The ERB templates in task-views/ define how the tasks are displayed. You specify the task view for a task set in the template field in tasks/sets.yml. You can define your own template or use some of the predefined views:

  • task-views/all-images.erb looks in the data path and renders all .jpg and .png images in the directory (or you can specify the path to the image directly);
  • task-views/all-mp4s.erb does something similar for .mp4 videos;
  • task-views/all-nii-gzs.erb shows a Papaya viewer for all .nii.gz files in the directory;
  • task-views/nii-gz-segmentation.erb shows a viewer with a .nii.gz image (first path) and a segmentation overlay (second path);
  • task-views/index-html.erb looks for a file named index.html in the path and renders this (use relative src paths to show images in the same directory);

Decision choices

By default, the viewer will offer a choice between Correct results, results that Need fixing and results that are Undecided. A custom set of choices can be defined by editing config/decision_choices.yml and setting the decision_choices option in the set definition.

Authentication

By default, the web viewer is not protected by a password. Rename config/auth.example.yml to config/auth.yml and edit the passwords to enable HTTP basic authentication.

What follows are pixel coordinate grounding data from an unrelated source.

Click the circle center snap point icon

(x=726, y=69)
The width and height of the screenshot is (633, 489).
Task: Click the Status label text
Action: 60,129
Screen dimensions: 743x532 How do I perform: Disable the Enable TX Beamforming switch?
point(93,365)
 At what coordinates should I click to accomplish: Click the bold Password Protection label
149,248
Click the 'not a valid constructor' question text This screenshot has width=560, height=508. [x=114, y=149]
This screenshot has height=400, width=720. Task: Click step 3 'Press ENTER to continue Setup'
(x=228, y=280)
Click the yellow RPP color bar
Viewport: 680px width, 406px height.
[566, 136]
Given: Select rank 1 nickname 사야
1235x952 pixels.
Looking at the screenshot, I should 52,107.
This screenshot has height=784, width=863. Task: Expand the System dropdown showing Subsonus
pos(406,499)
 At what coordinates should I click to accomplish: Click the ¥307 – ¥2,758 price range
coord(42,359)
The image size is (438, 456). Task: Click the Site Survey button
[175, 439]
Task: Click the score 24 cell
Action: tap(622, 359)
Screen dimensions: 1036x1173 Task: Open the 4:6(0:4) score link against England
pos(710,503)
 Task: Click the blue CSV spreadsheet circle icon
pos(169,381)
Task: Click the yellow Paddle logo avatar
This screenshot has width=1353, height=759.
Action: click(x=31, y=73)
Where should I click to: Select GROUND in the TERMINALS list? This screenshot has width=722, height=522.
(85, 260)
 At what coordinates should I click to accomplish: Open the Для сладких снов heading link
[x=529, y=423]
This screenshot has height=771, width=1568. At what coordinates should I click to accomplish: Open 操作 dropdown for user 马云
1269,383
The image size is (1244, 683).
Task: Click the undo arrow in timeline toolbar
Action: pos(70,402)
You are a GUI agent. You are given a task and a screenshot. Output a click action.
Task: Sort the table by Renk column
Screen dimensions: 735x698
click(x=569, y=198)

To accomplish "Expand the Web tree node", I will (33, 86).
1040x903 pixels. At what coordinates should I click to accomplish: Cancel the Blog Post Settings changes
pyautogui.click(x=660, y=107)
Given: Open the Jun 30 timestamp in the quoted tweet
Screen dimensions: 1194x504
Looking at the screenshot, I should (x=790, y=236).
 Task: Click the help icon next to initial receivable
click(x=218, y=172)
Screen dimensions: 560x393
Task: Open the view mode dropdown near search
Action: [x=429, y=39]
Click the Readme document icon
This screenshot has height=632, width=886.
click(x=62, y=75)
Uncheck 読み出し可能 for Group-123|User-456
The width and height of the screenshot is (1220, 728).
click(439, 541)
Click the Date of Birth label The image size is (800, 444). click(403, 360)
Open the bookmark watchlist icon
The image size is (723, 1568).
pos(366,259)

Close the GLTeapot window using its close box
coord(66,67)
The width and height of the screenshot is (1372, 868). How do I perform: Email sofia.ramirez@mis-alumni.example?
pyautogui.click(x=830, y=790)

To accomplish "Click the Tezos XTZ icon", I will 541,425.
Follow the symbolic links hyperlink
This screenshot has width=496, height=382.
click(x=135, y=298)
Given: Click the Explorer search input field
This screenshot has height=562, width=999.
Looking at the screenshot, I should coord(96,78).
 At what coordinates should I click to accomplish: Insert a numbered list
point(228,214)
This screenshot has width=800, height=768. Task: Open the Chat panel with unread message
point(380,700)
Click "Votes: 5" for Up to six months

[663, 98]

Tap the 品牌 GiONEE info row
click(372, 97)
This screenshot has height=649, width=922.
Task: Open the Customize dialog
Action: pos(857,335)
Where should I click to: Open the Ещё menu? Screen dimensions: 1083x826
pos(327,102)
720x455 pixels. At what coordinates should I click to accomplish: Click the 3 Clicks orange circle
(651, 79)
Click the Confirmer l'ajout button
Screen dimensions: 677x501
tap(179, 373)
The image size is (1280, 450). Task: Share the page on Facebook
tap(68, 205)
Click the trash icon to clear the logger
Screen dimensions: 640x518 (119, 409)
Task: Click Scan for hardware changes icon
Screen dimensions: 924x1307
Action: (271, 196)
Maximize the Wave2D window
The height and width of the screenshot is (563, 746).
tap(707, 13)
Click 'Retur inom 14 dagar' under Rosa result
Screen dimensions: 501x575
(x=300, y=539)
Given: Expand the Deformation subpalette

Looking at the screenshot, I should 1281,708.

Nginx X-Accel-Redirect headers

If you serve large numbers of files, or large files, it can be more efficient if you use the Nginx webserver and enable the X-Accel-Redirect headers to have the files served by Nginx directly. See the Nginx documentation to enable this and then edit config/x_accel_map.yml to specify the mapping for the viewer.

License

This library was written by Gijs van Tulder (https://vantulder.net/) at the Biomedical Imaging Group Rotterdam, Erasmus MC, Rotterdam, the Netherlands (https://www.bigr.nl/).

This code is made available under the MIT license. See LICENSE.txt for details.